[Stored records]
* * * * *

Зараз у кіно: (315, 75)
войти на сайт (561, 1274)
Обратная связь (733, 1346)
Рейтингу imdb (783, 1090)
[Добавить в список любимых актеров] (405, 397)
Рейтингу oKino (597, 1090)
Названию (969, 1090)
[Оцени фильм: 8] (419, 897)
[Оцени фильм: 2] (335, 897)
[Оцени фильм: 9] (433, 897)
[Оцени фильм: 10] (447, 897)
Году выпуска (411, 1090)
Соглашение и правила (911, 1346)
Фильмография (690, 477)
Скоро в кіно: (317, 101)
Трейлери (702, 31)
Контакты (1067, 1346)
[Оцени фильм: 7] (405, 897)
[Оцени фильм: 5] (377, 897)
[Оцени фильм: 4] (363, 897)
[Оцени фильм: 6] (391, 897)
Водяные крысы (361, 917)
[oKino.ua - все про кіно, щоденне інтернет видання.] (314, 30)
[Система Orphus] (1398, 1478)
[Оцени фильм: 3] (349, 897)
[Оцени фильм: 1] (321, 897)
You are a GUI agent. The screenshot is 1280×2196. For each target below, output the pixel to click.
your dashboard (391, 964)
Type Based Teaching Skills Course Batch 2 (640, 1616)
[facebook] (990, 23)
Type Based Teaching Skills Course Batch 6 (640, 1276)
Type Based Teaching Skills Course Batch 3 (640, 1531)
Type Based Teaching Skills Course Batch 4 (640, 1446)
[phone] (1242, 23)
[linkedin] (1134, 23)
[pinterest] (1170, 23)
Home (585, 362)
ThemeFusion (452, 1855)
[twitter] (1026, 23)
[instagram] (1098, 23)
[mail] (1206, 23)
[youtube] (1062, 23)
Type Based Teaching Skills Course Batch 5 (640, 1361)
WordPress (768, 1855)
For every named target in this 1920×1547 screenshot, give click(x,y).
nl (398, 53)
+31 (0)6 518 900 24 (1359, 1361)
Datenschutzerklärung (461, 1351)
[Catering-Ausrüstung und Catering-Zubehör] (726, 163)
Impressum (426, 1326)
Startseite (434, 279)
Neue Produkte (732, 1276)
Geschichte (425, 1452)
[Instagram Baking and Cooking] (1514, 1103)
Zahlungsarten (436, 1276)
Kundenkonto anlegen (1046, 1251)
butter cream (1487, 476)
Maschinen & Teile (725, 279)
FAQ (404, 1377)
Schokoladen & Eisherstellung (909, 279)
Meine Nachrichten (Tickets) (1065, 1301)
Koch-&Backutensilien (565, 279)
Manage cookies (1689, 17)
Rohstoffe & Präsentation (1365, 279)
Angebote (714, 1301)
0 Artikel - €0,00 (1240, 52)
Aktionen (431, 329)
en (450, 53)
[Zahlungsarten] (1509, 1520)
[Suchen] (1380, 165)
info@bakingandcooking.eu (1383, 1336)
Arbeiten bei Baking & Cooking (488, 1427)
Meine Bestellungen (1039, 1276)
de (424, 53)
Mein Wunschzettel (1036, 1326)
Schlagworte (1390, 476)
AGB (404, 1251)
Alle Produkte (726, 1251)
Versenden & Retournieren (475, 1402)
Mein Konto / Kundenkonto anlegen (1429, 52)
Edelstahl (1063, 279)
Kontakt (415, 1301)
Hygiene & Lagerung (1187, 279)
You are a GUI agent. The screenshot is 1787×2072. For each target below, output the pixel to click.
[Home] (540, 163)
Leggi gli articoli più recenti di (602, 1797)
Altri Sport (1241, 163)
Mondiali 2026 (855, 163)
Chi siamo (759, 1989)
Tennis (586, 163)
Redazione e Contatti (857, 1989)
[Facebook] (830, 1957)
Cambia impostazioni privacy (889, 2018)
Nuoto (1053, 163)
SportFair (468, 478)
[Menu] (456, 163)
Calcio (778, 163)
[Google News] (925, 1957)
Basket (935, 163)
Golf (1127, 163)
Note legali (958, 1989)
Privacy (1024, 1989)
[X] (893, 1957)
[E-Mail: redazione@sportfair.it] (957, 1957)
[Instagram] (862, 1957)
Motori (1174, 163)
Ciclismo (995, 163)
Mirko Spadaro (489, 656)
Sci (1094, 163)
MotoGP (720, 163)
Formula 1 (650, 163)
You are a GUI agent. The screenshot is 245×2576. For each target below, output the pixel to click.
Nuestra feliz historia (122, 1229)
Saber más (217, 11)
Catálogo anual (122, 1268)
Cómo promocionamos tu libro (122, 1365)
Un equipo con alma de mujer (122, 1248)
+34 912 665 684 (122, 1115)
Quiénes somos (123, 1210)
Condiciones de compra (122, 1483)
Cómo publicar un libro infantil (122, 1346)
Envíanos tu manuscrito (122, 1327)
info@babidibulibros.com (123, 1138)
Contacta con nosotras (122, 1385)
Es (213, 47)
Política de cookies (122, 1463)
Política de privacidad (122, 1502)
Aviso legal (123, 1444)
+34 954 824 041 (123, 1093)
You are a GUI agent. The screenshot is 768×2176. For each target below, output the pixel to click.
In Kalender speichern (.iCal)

* * * * *

▸ TRY IT
All lines with the word "Política" need to be copied from the data above.

▸ OUTPUT OF THE TASK
Política de cookies (122, 1463)
Política de privacidad (122, 1502)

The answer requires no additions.